Introduction#

These tasks are meant to test retrieval-augmented generation (RAG) architectures on various datasets.

You can check an up-to-date list of retrieval tasks in the registry:

from langchain_benchmarks import registry

registry.filter(Type="RetrievalTask")
Name Type Dataset ID Description
LangChain Docs Q&A RetrievalTask452ccafc-18e1-4314-885b-edd735f17b9dQuestions and answers based on a snapshot of the LangChain python docs. The environment provides the documents and the retriever information. Each example is composed of a question and reference answer. Success is measured based on the accuracy of the answer relative to the reference answer.

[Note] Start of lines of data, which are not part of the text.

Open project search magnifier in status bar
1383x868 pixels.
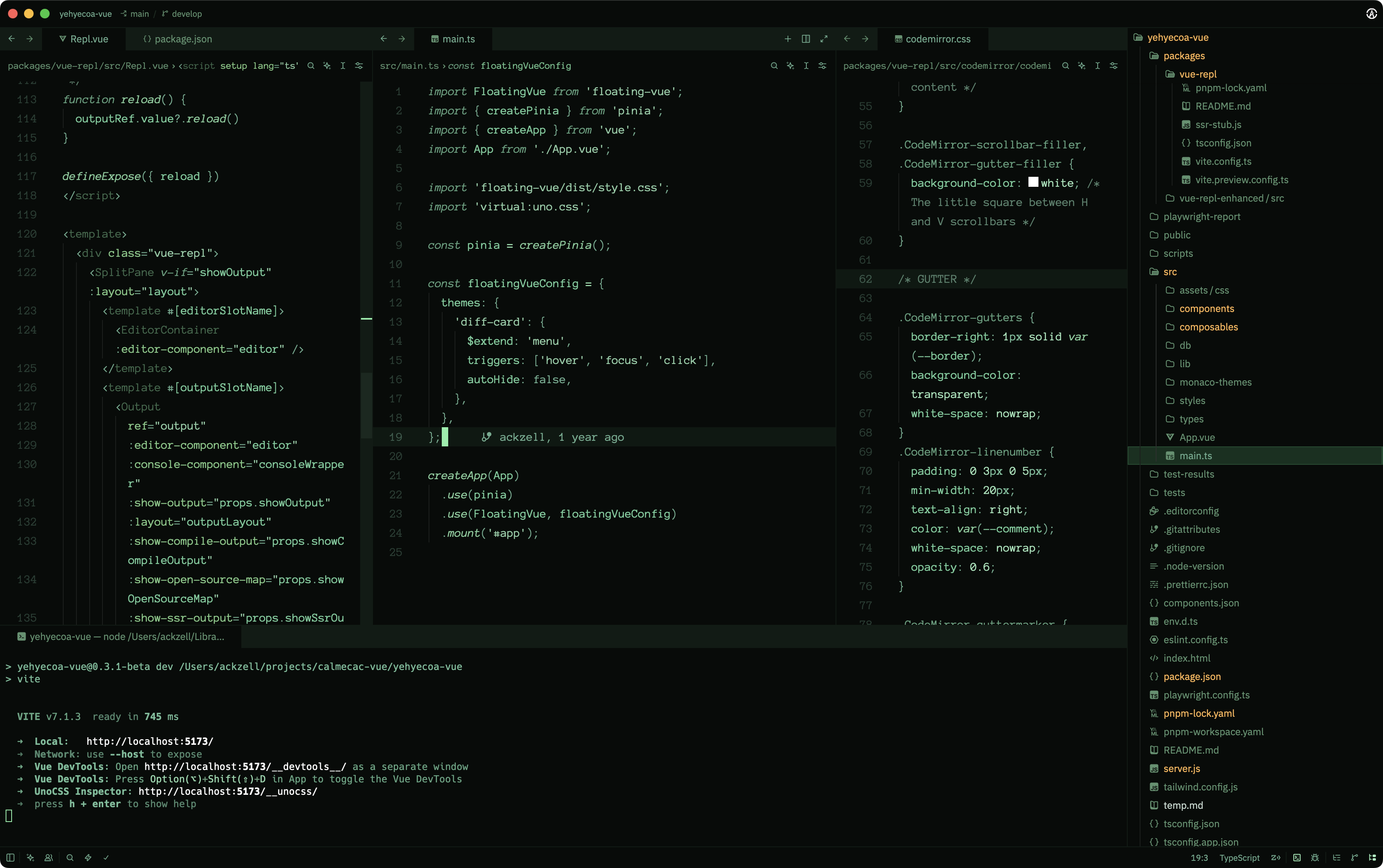tap(70, 858)
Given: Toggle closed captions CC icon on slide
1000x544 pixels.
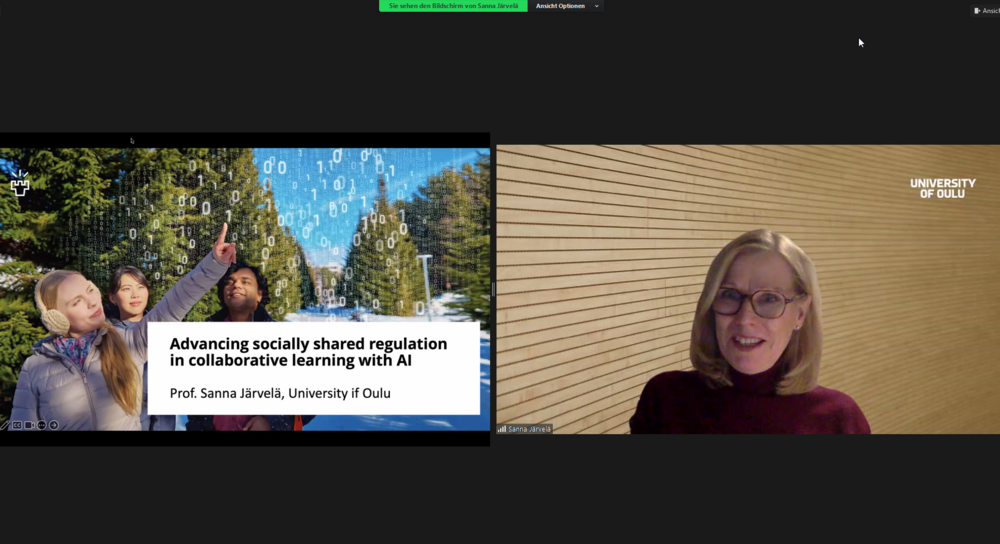Looking at the screenshot, I should click(17, 425).
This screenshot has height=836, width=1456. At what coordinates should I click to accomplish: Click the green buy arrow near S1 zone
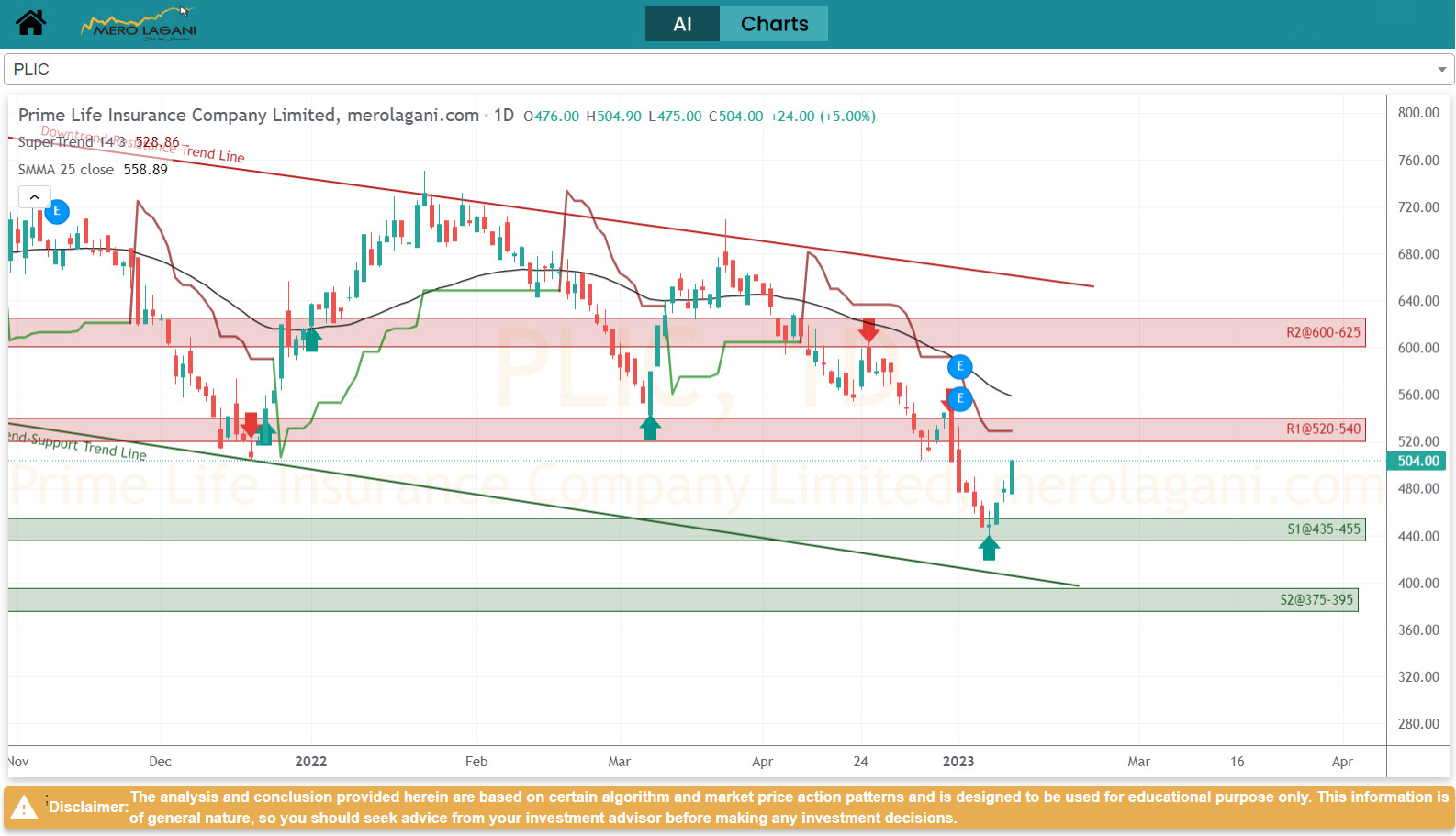(989, 548)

We also measure the faithfulness of the model's response relative to the retrieved documents (if any).
Semi-structured EarningsRetrievalTaskc47d9617-ab99-4d6e-a6e6-92b8daf85a7dQuestions and answers based on PDFs containing tables and charts. The task provides the raw documents as well as factory methods to easily index them and create a retriever. Each example is composed of a question and reference answer. Success is measured based on the accuracy of the answer relative to the reference answer. We also measure the faithfulness of the model's response relative to the retrieved documents (if any).

Task resources#

In addition to a name, daset_id, and description, each retrieval task provides a few helper functions you can use to configure your pipeline.

  • get_docs: callable - fetches the original Document objects from the cache. Each task may provide configurable parameters you can use to define how the original documents are fetched.

  • retriever_factories: Dict[str, callable] - define some configurable pipelines you can use to transform the documents, embed them, and add them to a vectorstore (or other retriever object) for downstream use. They use LangChain’s caching index API so you don’t have to re-index for every evaluation. For custom transformations, we ask that you provide a transformation_name to isolate the cache and vectorstore namespace. Currently (2023/11/21) these all use Chroma as a vectorstore, but you can swap this out

  • chain_factories: Dict[str, callable] - define some off-the-shelf architectures you can configure to evaluate.

When evaluating, you don’t have to use any of these factory methods. You can instead define your own custom architecture or ETl pipeline before evaluating. They are meant to facilitate evaluations and comparisons for specific design decisions.

Dataset schema#

Each task corresponds to a LangSmith dataset with the following schema:

Inputs:

  • question: str - the user question

Outputs

  • answer: str - the expected answer